Sorry, GEH, but I am not accepting that you should have to bow out of family parties or endure her comments. You're too good for that and deserve for your family to have. your. back. And her drinking and status as "family?" Nuh-uh. Not an excuse. FAMILY doesn't do this. FAMILY acts the part. She's just a nasty barely-relative-by-marriage.
I am *fuming* on your behalf. FUMING. What horrid, horrid, sorry excuse of a human being and I'm equally disgusted by your family not excluding her from gatherings or doing a better job of taking care of their own. Your Aunt Awesome needs to learn the word "no" when BitterHag invites herself over.
The good news, though--I admire that you have a spine with her. That is a tremendous first step! I think it should extend to your family, though. Can you sit down with your parents, aunt, etc and tell them about the abuse (yep this is abuse!) and ask them to help beandip? Explain that you love them, family gatherings mean everything to you, but it's unfair that you have to endure this garbage because of their inability to back you up. Because, yes, the onus is on them. Sometimes, one spine isn't enough; your family needs to grow one collectively. Turn this around on them to provide a welcoming environment for you. Why can they do it for her, and not for you?
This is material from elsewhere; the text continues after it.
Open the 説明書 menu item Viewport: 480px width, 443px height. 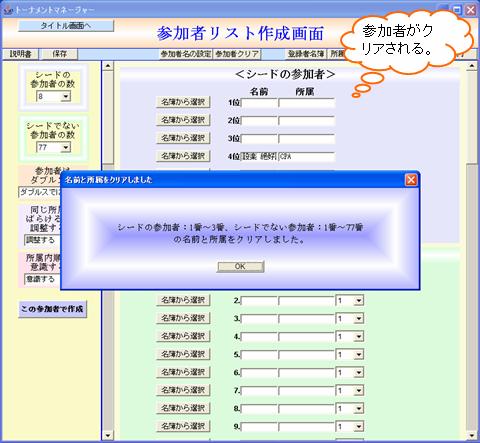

I agree 100% with some of the the PPs. There is some kind of jealousy/projection. Maybe you're better educated, she thinks you make more money, are more well-traveled, etc. Maybe she's insecure about her "place" in the family or that one of her kids doesn't compare to you, in her mind. Either way, sounds like you have your head on straight and know that this has nothing to do with *you.*
If you choose to attend, I think you're allowed to measured retaliatory rudeness. I'm normally not in favor, but know what? If this is what it takes to change how her behavior affects you, well, so be it.
BitterHag: "Oh, Diane, looks like you've gained a few!"
GEH: "Gold Star for stating the obvious! This conversation is over." Lather, rinse, repeat.
BTW, in case it helps, I spent part of my teen years overweight, lost it in a healthy way, gained a lot of weight in college and am down 70 pounds after a few years of hard work. As such, I unfortunately have experience with people like this and an arsenal of snarky, clever retorts. But they shouldn't be necessary to share--recognize that your weight is something she perceives as your Achilles heel and the best way to deal with a bully is to take away their power. Step one: get your family to wash off the "Welcome" on their collective forehead and develop a plan to either back you up or to exclude her. Step two: Keep on standing up for yourself. That is the most important. Because you don't deserve this.